Computational text analysis (CTA) is an emerging field that uses computation to analyze texts. CTA draws on the fields of computer science, machine learning, computational linguistics, and literary theory. Using machine learning and statistics, computers can be used to explore how language is used in particular contexts, including how frequently different words are used, the sentiment of a word/text, as well as nuances in the ways words are associated with one another. We will use CTA to engage in "Distant Reading", a term coined by literary theorist Franco Moretti. Distant Reading stands in contrast to the more familiar "Close Reading": a deep engagement with a particular text or a passage from a text. Distant Reading engages not with a particular text, but with a large corpus of texts: e.g., all novels published in English in the 20th century, all articles written in The New York Times and The Washington Post in the last decade, or the lyrics of all top-100 pop songs from the 1980s. Computational techniques applied to large collections of texts allow one to ask broad questions about structural and linguistic change over time and to look for patterns of language use that would not be evident from analysis of one or even several individual texts. Distant Reading, and computational text analysis more generally, is not intended to replace close reading, but to complement it. We will use CTA to explore how power structures and systems such as race, gender, and colonialism manifest themselves in bodies of text.
Goals
- Stay physically and mentally healthy and maintain intellectual and personal connections and sense of community.

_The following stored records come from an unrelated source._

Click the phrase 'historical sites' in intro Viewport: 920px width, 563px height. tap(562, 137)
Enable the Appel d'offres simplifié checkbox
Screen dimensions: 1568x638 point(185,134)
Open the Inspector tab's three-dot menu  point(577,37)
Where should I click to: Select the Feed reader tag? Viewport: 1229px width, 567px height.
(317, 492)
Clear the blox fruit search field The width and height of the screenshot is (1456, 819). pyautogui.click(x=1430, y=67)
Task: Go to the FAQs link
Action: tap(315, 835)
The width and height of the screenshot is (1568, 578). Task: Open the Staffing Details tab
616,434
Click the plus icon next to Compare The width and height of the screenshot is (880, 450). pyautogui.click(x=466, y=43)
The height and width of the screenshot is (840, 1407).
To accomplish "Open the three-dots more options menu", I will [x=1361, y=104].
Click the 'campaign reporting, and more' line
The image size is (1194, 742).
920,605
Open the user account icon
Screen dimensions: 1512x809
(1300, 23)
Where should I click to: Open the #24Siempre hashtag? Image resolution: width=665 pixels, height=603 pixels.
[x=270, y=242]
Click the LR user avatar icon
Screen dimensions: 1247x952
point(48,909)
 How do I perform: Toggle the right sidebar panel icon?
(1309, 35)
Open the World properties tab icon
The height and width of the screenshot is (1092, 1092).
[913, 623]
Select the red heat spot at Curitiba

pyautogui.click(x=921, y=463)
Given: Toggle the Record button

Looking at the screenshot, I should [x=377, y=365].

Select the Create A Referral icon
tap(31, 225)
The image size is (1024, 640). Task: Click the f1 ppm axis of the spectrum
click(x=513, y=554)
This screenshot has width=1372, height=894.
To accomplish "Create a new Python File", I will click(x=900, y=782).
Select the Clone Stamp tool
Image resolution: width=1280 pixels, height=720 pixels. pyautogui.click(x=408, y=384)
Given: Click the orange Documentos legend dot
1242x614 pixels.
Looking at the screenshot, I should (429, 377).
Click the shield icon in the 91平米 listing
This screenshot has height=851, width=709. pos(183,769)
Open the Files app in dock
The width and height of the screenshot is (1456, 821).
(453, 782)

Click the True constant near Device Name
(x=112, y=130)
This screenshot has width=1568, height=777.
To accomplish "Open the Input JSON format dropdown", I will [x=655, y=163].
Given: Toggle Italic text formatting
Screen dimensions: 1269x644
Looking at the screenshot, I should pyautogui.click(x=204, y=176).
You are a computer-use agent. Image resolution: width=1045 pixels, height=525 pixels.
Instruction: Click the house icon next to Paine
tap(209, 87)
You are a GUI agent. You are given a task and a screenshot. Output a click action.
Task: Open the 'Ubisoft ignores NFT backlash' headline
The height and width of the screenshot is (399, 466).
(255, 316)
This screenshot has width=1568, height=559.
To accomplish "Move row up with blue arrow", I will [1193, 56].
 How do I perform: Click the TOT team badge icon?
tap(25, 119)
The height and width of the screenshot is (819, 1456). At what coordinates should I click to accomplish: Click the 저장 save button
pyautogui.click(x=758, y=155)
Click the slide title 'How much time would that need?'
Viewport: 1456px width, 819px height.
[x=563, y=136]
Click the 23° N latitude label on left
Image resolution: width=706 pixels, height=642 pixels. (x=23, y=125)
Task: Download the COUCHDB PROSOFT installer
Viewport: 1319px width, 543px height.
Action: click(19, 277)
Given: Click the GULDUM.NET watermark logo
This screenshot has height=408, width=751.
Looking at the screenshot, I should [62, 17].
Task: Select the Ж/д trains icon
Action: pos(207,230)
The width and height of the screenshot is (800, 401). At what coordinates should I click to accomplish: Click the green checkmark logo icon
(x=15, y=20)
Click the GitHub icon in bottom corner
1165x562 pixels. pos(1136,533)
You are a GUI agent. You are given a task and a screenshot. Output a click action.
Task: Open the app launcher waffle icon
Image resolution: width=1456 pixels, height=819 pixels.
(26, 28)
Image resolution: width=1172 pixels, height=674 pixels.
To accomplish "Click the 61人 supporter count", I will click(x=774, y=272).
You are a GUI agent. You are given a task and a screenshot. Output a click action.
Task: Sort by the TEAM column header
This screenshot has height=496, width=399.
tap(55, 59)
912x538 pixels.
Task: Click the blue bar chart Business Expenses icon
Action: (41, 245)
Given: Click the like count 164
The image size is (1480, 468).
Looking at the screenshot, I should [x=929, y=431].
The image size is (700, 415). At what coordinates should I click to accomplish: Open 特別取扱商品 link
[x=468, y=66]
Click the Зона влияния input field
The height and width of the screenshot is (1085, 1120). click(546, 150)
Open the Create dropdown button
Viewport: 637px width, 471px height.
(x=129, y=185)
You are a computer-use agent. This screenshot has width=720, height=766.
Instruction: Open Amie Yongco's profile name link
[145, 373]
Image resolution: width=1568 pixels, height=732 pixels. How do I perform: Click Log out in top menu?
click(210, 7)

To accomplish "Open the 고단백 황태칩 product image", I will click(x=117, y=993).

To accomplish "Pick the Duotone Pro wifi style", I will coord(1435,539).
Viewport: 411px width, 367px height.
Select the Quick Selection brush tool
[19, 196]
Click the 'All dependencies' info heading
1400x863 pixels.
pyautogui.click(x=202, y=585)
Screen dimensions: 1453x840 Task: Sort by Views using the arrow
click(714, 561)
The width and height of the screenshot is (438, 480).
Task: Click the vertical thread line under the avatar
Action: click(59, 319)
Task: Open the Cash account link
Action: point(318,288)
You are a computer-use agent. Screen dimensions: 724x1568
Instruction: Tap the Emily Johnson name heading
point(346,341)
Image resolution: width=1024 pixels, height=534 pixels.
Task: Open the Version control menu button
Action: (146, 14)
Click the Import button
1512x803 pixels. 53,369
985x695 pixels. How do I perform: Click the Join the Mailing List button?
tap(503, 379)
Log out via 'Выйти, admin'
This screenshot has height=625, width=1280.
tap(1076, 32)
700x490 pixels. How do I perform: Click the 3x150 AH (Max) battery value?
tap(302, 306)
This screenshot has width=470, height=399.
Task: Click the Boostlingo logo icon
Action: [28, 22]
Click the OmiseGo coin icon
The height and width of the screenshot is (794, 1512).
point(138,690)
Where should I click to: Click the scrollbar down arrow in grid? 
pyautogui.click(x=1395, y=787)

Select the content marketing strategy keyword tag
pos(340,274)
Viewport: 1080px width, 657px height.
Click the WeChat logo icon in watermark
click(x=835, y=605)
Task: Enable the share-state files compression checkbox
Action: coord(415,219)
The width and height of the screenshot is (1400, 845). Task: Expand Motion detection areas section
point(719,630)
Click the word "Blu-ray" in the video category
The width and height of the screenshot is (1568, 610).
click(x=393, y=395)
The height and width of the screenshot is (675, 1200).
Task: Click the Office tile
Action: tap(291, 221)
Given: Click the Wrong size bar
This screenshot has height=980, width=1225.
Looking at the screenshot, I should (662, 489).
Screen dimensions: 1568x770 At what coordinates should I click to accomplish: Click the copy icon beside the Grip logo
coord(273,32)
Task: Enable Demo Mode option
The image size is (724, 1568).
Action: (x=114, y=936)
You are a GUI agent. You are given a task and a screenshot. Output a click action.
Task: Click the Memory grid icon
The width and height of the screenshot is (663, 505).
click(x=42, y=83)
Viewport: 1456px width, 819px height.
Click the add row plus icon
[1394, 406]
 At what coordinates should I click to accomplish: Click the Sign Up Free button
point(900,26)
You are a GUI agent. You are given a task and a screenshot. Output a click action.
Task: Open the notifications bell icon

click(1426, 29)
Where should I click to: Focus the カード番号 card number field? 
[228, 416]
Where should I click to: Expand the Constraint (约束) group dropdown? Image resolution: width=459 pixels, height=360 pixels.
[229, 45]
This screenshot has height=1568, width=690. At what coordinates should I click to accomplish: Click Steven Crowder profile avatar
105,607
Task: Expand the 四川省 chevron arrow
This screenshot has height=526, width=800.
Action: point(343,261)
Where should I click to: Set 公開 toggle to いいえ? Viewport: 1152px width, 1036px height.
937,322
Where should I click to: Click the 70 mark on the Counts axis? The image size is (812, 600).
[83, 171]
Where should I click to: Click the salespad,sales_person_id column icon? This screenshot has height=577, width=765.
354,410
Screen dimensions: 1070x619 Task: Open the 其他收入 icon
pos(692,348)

- Engage together in an experimental, interdisciplinary, co-learning experience.
- Leave the class thinking differently about the relations between language and power, and how language and race/gender/coloniality make and re-make each other.
- Have fun while learning a lot.
Outcomes
Students (and instructors) who successfully complete this course will
- Gain a conceptual understanding of various CTA techniques, including word frequency analysis, topic modeling, and sentiment analysis;
- Learn how to apply these techniques using pre-existing software and doing their own coding;
- Gain experience asking questions about power structures/systems---race, gender, colonialism---and how those structures manifest themselves in corpora of text;
- Learn how these questions of power can be explored using algorithmic methods; and
- Gain experience critiquing algorithmic methods through the lenses of race, gender, and colonialism.
The building in which we gather for this class, and all of College of the Atlantic, is located on traditional lands of the Wabanaki people. The Native American tribes in Maine today include the Abenaki, Maliseet, Micmac, Penobscot, and Passamaquoddy, collectively referred to as the Wabanaki. I believe it is important to acknowledge that our presence on this land entangles us in the web of colonialism, past and present.